What you need to do
Return all lines of the records that contain the word "green".

(Stored entries)

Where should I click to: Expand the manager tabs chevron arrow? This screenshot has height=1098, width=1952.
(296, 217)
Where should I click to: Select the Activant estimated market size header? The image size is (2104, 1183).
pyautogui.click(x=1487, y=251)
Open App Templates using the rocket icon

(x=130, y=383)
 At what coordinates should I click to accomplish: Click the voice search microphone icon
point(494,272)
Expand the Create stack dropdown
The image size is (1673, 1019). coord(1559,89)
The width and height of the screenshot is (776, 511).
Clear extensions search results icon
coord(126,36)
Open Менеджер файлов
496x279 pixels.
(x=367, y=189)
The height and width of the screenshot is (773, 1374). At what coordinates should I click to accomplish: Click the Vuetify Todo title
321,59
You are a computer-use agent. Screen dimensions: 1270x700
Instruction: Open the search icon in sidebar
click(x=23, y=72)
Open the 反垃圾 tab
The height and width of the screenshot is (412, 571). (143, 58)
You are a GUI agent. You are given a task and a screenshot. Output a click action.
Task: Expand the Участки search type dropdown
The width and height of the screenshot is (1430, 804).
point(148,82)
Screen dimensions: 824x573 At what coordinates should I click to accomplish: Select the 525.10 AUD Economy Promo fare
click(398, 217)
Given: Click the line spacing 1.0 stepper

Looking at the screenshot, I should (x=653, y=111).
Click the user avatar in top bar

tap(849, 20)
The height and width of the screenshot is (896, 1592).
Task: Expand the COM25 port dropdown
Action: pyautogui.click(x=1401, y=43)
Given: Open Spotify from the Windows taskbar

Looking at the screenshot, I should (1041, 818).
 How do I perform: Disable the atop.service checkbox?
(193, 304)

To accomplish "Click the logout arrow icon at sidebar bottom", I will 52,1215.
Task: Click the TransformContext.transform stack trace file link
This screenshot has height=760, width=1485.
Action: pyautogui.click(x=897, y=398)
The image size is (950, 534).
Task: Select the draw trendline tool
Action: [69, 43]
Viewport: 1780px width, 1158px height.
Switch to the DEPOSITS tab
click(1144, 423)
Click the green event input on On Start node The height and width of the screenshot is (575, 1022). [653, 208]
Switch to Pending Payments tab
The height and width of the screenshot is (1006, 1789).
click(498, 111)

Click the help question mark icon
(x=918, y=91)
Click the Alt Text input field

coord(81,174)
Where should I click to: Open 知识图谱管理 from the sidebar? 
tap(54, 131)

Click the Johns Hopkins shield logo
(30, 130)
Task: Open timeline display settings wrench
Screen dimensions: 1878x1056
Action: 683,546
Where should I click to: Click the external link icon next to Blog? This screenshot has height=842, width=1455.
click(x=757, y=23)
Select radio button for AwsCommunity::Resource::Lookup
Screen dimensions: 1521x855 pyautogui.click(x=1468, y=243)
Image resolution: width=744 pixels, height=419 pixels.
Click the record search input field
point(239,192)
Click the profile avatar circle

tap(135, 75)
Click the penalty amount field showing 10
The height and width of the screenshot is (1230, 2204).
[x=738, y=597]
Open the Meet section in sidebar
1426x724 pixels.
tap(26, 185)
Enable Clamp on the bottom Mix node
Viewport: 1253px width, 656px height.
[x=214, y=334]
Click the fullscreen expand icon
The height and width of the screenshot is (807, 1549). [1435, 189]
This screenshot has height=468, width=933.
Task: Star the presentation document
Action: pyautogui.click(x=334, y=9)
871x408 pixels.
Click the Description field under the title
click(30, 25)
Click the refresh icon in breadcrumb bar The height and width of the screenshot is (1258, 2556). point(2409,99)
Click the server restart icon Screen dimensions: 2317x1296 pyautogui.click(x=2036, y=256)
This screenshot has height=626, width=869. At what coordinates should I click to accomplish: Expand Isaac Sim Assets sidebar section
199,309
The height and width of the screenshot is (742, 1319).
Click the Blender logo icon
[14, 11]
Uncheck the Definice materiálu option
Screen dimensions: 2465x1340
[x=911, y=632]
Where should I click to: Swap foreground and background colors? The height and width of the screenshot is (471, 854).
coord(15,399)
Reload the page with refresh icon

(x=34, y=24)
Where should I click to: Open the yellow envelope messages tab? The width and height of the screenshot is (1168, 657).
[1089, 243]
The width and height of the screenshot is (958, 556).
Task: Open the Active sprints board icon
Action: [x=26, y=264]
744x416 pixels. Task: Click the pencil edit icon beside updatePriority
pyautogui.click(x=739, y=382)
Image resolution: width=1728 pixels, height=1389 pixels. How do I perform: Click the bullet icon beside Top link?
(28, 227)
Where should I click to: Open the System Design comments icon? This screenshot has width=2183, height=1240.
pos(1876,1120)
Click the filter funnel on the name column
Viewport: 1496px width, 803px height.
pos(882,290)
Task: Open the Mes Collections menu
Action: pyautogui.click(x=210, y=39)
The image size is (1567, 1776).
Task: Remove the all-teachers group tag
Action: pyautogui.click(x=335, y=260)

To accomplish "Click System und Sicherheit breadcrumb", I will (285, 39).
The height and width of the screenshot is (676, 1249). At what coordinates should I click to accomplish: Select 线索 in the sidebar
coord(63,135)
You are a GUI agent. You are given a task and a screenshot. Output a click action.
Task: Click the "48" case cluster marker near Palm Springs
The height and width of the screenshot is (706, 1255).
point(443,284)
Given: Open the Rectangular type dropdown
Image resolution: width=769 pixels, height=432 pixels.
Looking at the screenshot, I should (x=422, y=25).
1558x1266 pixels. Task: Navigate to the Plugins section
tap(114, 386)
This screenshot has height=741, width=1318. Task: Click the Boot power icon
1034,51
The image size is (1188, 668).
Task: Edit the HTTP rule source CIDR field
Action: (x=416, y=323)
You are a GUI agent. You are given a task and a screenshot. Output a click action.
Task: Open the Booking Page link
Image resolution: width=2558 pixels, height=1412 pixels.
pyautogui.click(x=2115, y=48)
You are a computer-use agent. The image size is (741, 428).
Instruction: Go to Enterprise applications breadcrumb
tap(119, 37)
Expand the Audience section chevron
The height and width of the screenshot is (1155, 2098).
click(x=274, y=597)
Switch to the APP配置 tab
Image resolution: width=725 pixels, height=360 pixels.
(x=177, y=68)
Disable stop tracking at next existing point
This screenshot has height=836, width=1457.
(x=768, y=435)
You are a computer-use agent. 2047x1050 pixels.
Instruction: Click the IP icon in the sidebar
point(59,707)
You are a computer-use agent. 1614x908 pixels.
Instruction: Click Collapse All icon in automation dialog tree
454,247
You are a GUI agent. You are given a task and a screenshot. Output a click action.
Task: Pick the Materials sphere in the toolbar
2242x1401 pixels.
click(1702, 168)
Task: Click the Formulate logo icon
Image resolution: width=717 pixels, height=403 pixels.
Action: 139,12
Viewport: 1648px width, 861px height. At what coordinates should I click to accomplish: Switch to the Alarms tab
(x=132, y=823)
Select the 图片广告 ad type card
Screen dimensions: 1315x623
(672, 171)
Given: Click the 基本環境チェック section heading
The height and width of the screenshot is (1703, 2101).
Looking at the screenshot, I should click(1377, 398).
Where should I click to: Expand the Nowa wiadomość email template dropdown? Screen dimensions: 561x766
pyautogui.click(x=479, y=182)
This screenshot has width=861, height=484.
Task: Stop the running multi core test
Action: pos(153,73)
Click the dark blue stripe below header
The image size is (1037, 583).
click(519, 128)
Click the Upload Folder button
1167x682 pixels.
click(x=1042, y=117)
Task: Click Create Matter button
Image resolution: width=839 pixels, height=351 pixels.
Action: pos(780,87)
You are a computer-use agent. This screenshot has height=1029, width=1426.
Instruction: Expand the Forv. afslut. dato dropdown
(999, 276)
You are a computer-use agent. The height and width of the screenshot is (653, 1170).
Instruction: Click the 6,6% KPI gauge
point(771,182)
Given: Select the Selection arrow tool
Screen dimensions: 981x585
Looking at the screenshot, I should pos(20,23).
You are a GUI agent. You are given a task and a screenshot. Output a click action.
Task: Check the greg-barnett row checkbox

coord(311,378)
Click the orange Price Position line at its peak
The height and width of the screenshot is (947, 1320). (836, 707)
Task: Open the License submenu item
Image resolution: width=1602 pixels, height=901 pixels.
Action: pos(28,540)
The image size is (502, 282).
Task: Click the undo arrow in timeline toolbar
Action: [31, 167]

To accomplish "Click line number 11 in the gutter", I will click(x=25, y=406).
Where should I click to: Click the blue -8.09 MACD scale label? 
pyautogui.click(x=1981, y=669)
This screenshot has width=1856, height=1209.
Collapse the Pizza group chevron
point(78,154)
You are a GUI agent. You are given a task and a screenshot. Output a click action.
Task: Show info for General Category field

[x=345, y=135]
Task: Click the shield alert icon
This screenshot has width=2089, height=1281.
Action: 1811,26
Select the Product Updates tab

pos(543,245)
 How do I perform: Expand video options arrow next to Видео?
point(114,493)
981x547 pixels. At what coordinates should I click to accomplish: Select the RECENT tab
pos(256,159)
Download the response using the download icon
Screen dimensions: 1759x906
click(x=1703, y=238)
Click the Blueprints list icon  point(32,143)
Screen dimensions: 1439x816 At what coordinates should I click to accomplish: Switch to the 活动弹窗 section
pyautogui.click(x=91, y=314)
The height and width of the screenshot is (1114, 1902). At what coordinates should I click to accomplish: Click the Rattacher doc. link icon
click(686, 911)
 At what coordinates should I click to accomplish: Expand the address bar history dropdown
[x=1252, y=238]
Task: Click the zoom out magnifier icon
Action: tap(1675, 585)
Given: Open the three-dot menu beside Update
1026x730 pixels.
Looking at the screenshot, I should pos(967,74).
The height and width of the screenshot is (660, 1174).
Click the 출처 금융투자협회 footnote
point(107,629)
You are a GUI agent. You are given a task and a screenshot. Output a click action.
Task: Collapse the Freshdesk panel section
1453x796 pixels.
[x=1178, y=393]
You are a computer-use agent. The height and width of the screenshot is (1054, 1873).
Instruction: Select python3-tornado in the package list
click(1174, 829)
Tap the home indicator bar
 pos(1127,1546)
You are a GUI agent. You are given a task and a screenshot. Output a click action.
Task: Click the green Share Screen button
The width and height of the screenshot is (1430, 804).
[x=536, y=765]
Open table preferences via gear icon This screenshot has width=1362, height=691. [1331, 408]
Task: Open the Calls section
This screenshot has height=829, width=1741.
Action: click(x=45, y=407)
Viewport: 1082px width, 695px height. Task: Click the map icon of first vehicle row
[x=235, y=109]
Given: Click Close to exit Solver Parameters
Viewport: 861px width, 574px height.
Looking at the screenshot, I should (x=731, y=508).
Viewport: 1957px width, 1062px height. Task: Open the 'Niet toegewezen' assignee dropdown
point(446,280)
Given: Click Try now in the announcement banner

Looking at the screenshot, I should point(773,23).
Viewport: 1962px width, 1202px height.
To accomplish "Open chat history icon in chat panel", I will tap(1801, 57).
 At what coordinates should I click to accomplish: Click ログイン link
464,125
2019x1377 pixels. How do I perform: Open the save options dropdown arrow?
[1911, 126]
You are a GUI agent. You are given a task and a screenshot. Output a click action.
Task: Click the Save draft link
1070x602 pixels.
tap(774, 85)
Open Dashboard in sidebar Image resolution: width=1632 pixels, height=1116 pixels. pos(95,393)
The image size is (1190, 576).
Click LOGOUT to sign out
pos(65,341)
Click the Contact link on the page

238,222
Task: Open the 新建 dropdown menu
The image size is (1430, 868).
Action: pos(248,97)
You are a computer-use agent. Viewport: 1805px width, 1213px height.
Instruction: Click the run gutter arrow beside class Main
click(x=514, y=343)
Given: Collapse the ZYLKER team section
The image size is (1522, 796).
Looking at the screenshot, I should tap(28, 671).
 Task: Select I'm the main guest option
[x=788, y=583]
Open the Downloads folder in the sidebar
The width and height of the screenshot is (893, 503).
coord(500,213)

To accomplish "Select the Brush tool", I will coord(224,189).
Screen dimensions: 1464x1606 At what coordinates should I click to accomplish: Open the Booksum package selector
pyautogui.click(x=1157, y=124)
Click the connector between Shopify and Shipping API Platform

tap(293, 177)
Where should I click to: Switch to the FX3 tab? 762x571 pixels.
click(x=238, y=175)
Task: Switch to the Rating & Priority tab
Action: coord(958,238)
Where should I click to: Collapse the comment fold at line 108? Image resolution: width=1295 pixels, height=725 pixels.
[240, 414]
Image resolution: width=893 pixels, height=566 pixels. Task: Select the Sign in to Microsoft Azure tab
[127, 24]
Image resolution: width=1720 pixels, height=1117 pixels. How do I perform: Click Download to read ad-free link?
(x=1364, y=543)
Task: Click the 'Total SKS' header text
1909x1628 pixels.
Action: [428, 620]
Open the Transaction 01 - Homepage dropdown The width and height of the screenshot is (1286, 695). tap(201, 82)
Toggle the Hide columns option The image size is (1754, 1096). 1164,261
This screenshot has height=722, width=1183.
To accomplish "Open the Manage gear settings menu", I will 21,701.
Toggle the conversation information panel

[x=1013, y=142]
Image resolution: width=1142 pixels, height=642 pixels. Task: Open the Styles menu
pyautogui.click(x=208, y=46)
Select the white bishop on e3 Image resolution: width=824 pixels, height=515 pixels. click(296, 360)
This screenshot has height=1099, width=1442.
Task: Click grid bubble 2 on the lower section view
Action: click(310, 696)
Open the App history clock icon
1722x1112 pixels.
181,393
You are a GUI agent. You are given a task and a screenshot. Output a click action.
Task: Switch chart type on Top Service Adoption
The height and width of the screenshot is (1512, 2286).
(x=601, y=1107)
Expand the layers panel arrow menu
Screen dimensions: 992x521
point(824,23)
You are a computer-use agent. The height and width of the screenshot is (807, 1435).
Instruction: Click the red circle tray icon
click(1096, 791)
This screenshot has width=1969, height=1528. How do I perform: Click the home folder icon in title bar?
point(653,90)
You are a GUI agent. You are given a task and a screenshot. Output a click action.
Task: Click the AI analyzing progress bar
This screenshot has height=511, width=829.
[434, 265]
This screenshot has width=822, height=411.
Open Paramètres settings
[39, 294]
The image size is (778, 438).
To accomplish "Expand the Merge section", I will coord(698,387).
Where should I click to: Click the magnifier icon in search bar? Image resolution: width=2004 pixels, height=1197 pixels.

Result for this task
Click the green event input on On Start node The height and width of the screenshot is (575, 1022). [653, 208]
Task: Click the green Share Screen button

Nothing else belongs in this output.